Regional films tell stories that are rooted in its native culture and the narrative sounds authentic; it offers relief and relatability and hence has a wider audience. Accessibility and increased mobility among the millennials is another reason that regional films have fared well. Content-driven regional films are no longer isolated by language. The involvement of established Bollywood names and top studios has even taken them overseas.
Let’s look at five of the most inspiring and evocative films in the last three years that have crossed over (domestically and internationally) and brought in more recognition for regional films.
Baahubali, technically a Telegu film, pushed every boundary of filmmaking and went on to be one of the highest-grossing films of 2015, no small feat for a non-Hindi film. Baahubali – The beginning and end stood out for its unique story and the sheer magnitude of production, special effects, and set design, that showed the world India’s cinematic brilliance. With Baahubali’s success, came recognition for Telugu cinema and interest from Bollywood in collaborating with regional film-makers for production and distribution.
Marathi film industry has seen a revival in the last few years with unusual and hard-hitting stories. In 2005’s Dombivli Fast, we saw a realistic take on a common man’s fight against the system while Sairat (highest grossed Marathi film ever) & Fandry, set to change the course of Marathi films as it explored the undercurrent of casteism classism prevalent to this day in India.
Director Vetrimaran’s 2015 directorial venture Visaranai received international acclaim for its portrayal of police brutality in the current justice system. The 2016 film, Joker, is a hard-hitting political satire narrating the story of a man who is called a joker for his political thinking and revolutionary moves, chronicling the lives of rural Indians.

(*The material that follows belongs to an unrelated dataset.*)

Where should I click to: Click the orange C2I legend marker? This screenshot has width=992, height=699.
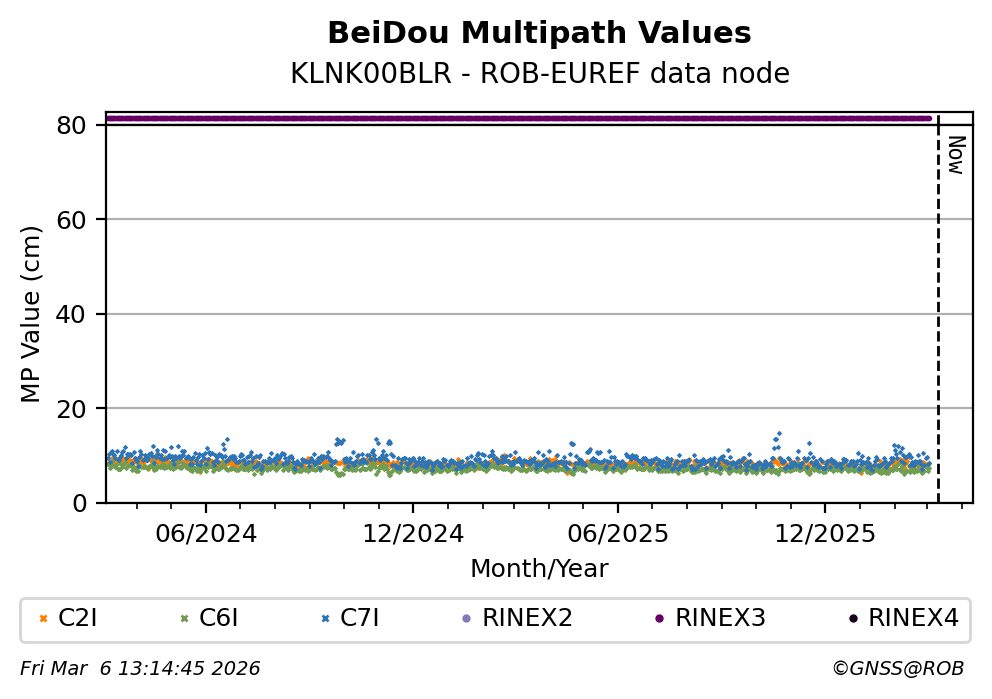(43, 619)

A new wave of cinema has emerged from Assam with determined film-makers who tell their stories with conviction irrespective of the resources or budgets. Village Rockstars, the 2017 film directed by Rima Das, is a heartwarming coming of age story of a 10-year old, which went onto becoming India’s official entry for the Oscars.

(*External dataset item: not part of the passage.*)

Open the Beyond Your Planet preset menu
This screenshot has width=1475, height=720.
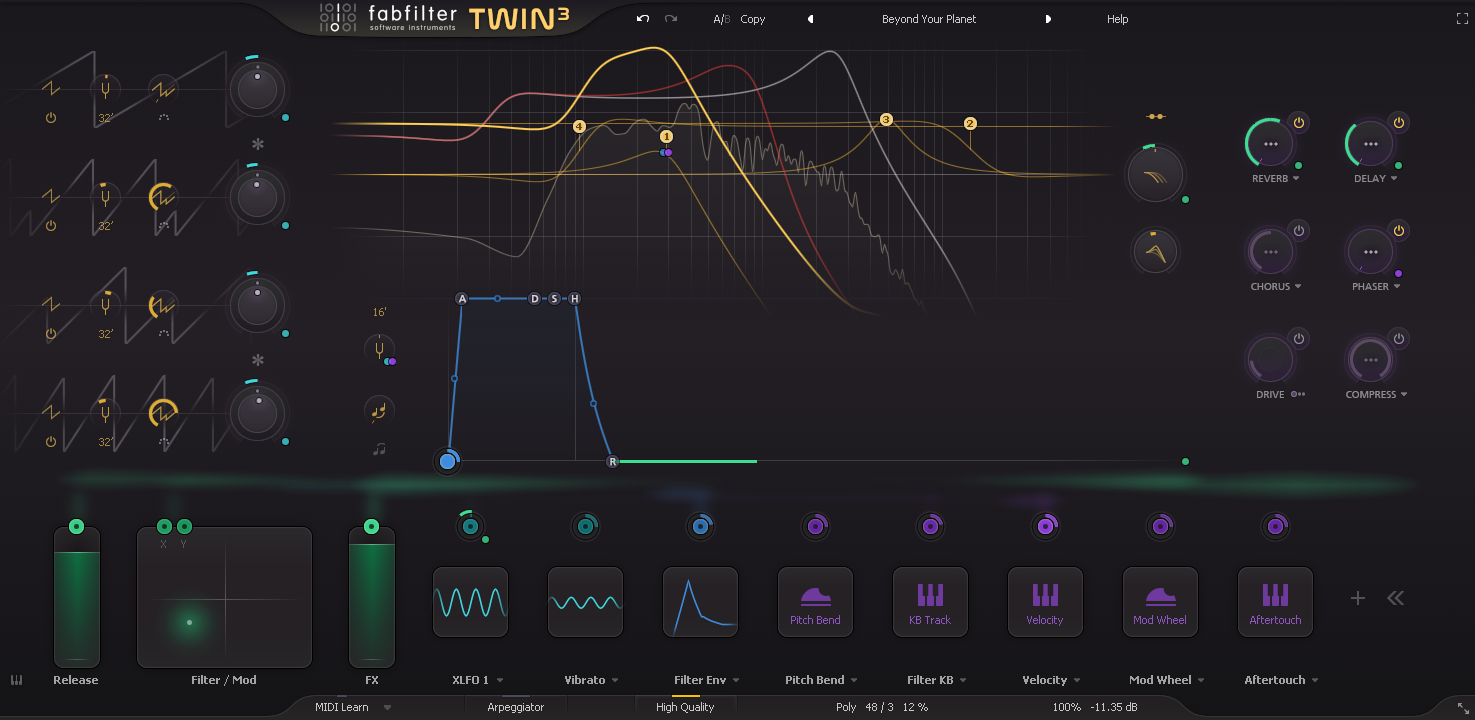pyautogui.click(x=928, y=19)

Malayalam film has cinema has progressed in the last five years with stellar movies like the highly acclaimed Drishyam in 2013. Inspired by the Keigo Higashino’s Japanese novel, Devotion of Suspect X, an engaging thriller that unravels a murder. Anju Menon’s popular 2014 film is a breezy story on college and friendships, Bangalore Days was a runaway hit and was then remade in Tamil.
Today, Bengali films have struck a balance between entertainment and aesthetics which has helped bring in the results at the box office. Movies like Zulfiqar, Byomkesh Pawrbo and Cinemawala. Zulfiqar is a 2016 crime drama film by Srijit Mukherjee, which retells two of Shakespeare’s famous tragedies Julius Ceasar and Anthony and Cleopatra. Directed by Kaushik Ganguly, the movie is a tribute to the single screen cinema halls that are increasingly becoming rare in India.